2010 Georgia Code
TITLE 14 - CORPORATIONS, PARTNERSHIPS, AND ASSOCIATIONS
CHAPTER 2 - BUSINESS CORPORATIONS
ARTICLE 8 - DIRECTORS AND OFFICERS
PART 5 - INDEMNIFICATION
§ 14-2-857 - Indemnification of officers, employees, and agents
. Indemnification of officers, employees, and agents
(a) A corporation may indemnify and advance expenses under this part to an officer of the corporation who is a party to a proceeding because he or she is an officer of the corporation:
(1) To the same extent as a director; and
(2) If he or she is not a director, to such further extent as may be provided by the articles of incorporation, the bylaws, a resolution of the board of directors, or contract except for liability arising out of conduct that constitutes:
(A) Appropriation, in violation of his or her duties, of any business opportunity of the corporation;
(B) Acts or omissions which involve intentional misconduct or a knowing violation of law;
(C) The types of liability set forth in Code Section 14-2-832
(D) Receipt of an improper personal benefit.

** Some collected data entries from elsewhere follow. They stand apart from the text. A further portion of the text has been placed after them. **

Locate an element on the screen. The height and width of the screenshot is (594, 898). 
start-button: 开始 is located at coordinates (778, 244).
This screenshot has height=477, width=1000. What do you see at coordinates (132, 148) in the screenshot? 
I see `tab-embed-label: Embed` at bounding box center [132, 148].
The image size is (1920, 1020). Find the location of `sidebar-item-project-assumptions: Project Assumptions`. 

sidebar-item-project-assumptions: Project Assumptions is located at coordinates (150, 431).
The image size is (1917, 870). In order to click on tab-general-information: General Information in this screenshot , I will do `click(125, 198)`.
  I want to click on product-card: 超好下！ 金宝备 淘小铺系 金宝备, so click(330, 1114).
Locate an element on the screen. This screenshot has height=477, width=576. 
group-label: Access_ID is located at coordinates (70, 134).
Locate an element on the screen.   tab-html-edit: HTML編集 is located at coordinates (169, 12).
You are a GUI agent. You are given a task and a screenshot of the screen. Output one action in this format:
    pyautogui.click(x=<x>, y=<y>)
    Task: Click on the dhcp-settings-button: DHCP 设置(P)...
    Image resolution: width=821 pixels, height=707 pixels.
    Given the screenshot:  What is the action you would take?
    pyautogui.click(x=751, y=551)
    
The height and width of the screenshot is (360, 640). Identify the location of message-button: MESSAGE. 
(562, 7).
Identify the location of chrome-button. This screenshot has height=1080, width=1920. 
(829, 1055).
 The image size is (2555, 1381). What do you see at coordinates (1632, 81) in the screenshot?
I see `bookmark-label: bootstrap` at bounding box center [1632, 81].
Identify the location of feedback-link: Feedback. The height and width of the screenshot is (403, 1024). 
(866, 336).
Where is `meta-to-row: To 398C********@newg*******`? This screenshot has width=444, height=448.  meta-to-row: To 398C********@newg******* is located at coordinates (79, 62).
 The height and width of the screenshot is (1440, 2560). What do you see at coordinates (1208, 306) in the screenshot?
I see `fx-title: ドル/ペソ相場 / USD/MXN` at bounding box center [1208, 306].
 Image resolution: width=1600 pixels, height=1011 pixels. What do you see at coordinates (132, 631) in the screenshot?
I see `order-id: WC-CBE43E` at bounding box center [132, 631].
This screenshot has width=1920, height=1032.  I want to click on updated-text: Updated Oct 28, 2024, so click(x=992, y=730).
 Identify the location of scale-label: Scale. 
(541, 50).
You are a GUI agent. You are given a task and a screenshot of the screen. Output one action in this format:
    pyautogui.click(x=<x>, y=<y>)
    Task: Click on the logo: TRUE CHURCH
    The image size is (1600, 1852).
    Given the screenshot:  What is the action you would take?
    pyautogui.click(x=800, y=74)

(b) The provisions of paragraph (2) of subsection (a) of this Code section shall apply to an officer who is also a director if the sole basis on which he or she is made a party to the proceeding is an act or omission solely as an officer.
(c) An officer of a corporation who is not a director is entitled to mandatory indemnification under Code Section 14-2-852
, and may apply to a court under Code Section 14-2-854
for indemnification or advances for expenses, in each case to the same extent to which a director may be entitled to indemnification or advances for expenses under those provisions.
(d) A corporation may also indemnify and advance expenses to an employee or agent who is not a director to the extent, consistent with public policy, that may be provided by its articles of incorporation, bylaws, general or specific action of its board of directors, or contract.